▶ [OPDRACHT EN EISEN]
Wijzig de onderstaande items door overal "GUI agent" te vervangen door "interface agent". Geef alle items daarna volledig terug en laat de rest ongewijzigd.

▶ [GESELECTEERDE GEGEVENS]
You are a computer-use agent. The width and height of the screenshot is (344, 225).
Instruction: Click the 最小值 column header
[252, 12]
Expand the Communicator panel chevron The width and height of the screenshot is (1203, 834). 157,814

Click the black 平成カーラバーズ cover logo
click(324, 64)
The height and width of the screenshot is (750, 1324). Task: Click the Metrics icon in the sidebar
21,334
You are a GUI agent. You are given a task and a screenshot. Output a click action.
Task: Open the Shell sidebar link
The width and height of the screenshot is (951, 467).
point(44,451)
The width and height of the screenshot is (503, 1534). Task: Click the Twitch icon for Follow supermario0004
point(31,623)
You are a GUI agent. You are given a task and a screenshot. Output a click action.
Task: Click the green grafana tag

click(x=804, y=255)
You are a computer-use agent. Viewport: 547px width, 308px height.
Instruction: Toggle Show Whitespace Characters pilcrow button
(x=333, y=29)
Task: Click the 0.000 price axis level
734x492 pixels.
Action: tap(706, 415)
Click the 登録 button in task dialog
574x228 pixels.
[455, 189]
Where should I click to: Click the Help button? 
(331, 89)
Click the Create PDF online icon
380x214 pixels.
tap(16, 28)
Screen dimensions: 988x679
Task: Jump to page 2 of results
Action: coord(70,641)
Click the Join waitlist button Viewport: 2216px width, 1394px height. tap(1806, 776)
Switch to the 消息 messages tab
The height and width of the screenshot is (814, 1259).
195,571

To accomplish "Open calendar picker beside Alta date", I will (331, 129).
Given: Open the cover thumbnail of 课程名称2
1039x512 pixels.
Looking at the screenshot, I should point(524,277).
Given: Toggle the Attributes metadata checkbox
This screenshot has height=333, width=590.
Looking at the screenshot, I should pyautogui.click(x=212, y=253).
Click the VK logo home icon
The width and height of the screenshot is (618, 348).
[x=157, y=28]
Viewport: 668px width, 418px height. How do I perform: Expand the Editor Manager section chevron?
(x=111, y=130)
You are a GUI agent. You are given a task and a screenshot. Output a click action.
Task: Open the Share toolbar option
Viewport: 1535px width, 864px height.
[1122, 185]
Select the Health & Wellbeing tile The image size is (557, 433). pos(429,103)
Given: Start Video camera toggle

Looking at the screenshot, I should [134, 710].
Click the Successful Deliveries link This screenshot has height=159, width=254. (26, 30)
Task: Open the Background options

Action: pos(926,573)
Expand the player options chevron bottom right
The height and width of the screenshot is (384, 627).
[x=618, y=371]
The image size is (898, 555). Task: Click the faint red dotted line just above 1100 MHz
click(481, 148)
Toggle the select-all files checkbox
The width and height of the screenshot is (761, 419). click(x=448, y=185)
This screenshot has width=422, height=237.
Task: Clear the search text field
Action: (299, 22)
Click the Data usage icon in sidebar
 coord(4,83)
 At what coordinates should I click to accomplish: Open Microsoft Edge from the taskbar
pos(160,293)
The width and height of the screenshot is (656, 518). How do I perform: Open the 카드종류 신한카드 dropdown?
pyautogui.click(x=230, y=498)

▶ [UITGEWERKTE OPDRACHT]
You are a computer-use agent. The width and height of the screenshot is (344, 225).
Instruction: Click the 最小值 column header
[252, 12]
Expand the Communicator panel chevron The width and height of the screenshot is (1203, 834). 157,814

Click the black 平成カーラバーズ cover logo
click(324, 64)
The height and width of the screenshot is (750, 1324). Task: Click the Metrics icon in the sidebar
21,334
You are a interface agent. You are given a task and a screenshot. Output a click action.
Task: Open the Shell sidebar link
The width and height of the screenshot is (951, 467).
point(44,451)
The width and height of the screenshot is (503, 1534). Task: Click the Twitch icon for Follow supermario0004
point(31,623)
You are a interface agent. You are given a task and a screenshot. Output a click action.
Task: Click the green grafana tag

click(x=804, y=255)
You are a computer-use agent. Viewport: 547px width, 308px height.
Instruction: Toggle Show Whitespace Characters pilcrow button
(x=333, y=29)
Task: Click the 0.000 price axis level
734x492 pixels.
Action: tap(706, 415)
Click the 登録 button in task dialog
574x228 pixels.
[455, 189]
Where should I click to: Click the Help button? 
(331, 89)
Click the Create PDF online icon
380x214 pixels.
tap(16, 28)
Screen dimensions: 988x679
Task: Jump to page 2 of results
Action: coord(70,641)
Click the Join waitlist button Viewport: 2216px width, 1394px height. tap(1806, 776)
Switch to the 消息 messages tab
The height and width of the screenshot is (814, 1259).
195,571

To accomplish "Open calendar picker beside Alta date", I will (331, 129).
Given: Open the cover thumbnail of 课程名称2
1039x512 pixels.
Looking at the screenshot, I should point(524,277).
Given: Toggle the Attributes metadata checkbox
This screenshot has height=333, width=590.
Looking at the screenshot, I should pyautogui.click(x=212, y=253).
Click the VK logo home icon
The width and height of the screenshot is (618, 348).
[x=157, y=28]
Viewport: 668px width, 418px height. How do I perform: Expand the Editor Manager section chevron?
(x=111, y=130)
You are a interface agent. You are given a task and a screenshot. Output a click action.
Task: Open the Share toolbar option
Viewport: 1535px width, 864px height.
[1122, 185]
Select the Health & Wellbeing tile The image size is (557, 433). pos(429,103)
Given: Start Video camera toggle

Looking at the screenshot, I should [134, 710].
Click the Successful Deliveries link This screenshot has height=159, width=254. (26, 30)
Task: Open the Background options

Action: pos(926,573)
Expand the player options chevron bottom right
The height and width of the screenshot is (384, 627).
[x=618, y=371]
The image size is (898, 555). Task: Click the faint red dotted line just above 1100 MHz
click(481, 148)
Toggle the select-all files checkbox
The width and height of the screenshot is (761, 419). click(x=448, y=185)
This screenshot has width=422, height=237.
Task: Clear the search text field
Action: (299, 22)
Click the Data usage icon in sidebar
 coord(4,83)
 At what coordinates should I click to accomplish: Open Microsoft Edge from the taskbar
pos(160,293)
The width and height of the screenshot is (656, 518). How do I perform: Open the 카드종류 신한카드 dropdown?
pyautogui.click(x=230, y=498)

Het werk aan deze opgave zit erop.